Einer der wichtigsten Begriffe der Religion ist das Wort Gott. Es drückt aus, dass es über dem Menschen etwas gibt, was höher ist als er , was dem Gläubigen als das Höchste erscheint, vor dem er sich verneigt und dem gegenüber er sich verantwortlich fühlt. Es beruht auf der Ahnung von einem Mehr an Wirklichkeit, das über das sinnlich Erfassbare hinausgeht. Wie es zur Entstehung dieses Wortes kam, möchte ich weiter unten ausführen. Hier soll nur der Zusammenhang zwischen Gott und Religion aufgezeigt werden. Religion hat die Aufgabe, ihre Gläubigen zu der Anerkennung Gottes und seiner Verehrung zu führen. Das tut sie durch Gebete und Riten und Liturgie.
Aus dem gesagten wird deutlich, dass ich unter Religion eigentlich zwei Dinge verstehe.
Einmal das psychologische Grundgefühl des Menschen, das dazu führt, dass er sich auf die Suche nach Antworten auf seine existenziellen Fragen begibt, die ihm sein wissenschaftliches Denken nicht geben kann. Sie ist also eine spezielle Art, wie der Mensch sein Leben auffasst. Man kann das auch Religiosität nennen.
Und zweitens verstehe ich darunter die Systeme, die sich aus diesem Frage- und Antwortspiel ergeben. Das sind die Lehren der Religionen, ihre Gebete und Rituale und ihre organisatorischen Gegebenheiten.
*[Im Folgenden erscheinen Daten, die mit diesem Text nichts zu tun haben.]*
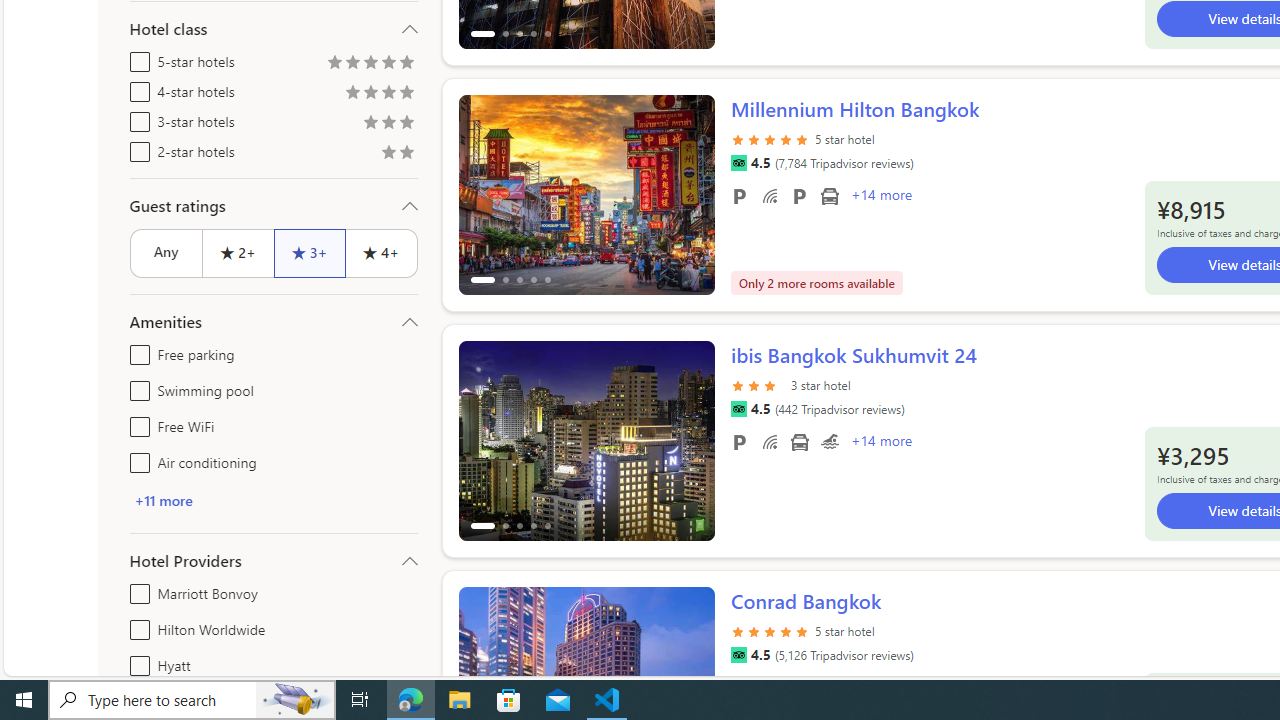 The height and width of the screenshot is (720, 1280). What do you see at coordinates (308, 252) in the screenshot?
I see `'3+'` at bounding box center [308, 252].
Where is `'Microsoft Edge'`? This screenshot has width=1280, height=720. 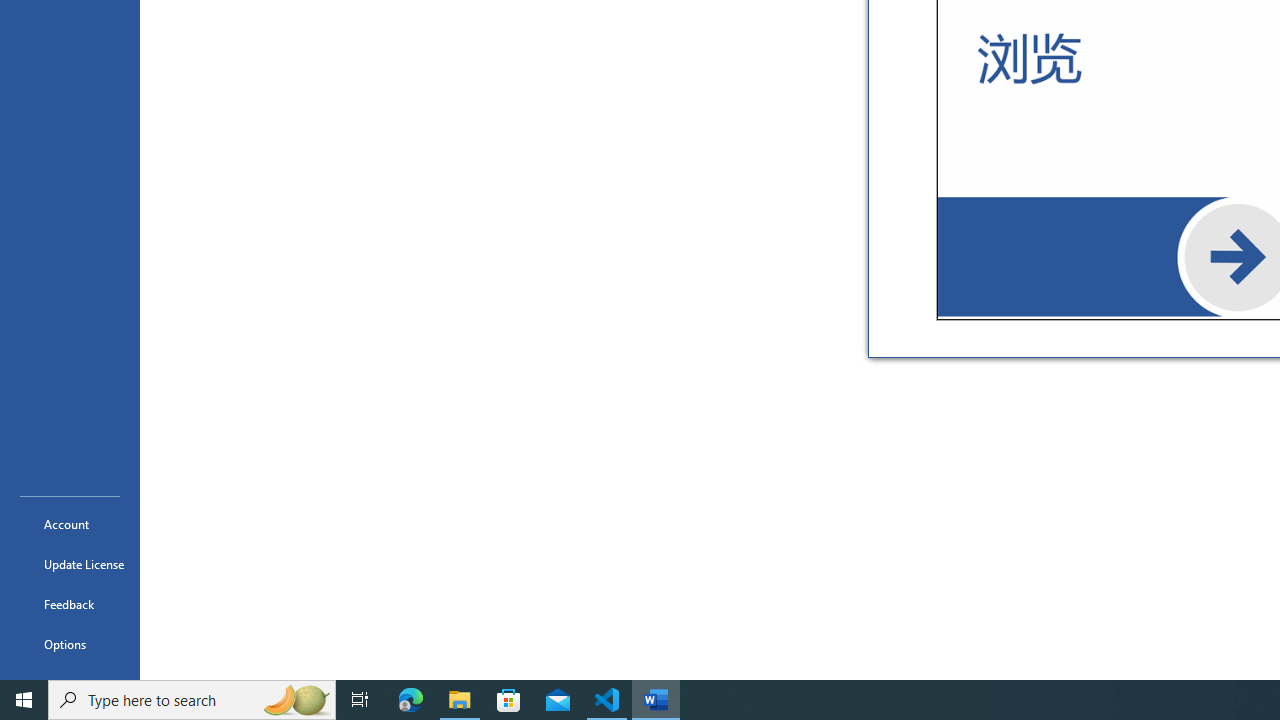
'Microsoft Edge' is located at coordinates (410, 698).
Ein Mensch, der sich als reifer Mensch einer Religion anschließt, wählt sie aus den vielen anderen heraus, weil sie ihm plausibel erscheint. Er gibt ihr durch seinen Glauben an sie absolute Bedeutung. Von ihr erhofft er sich dann die Antworten, die seinem Leben den absoluten Sinn geben, so dass er sich im Leben und Sterben geborgen fühlen kann. Diesen Weg jedoch bin ich nicht gegangen. Wie die meisten Menschen, so habe auch ich meine Religion nicht selber gewählt, sondern bin in sie durch meine Eltern hineingeboren.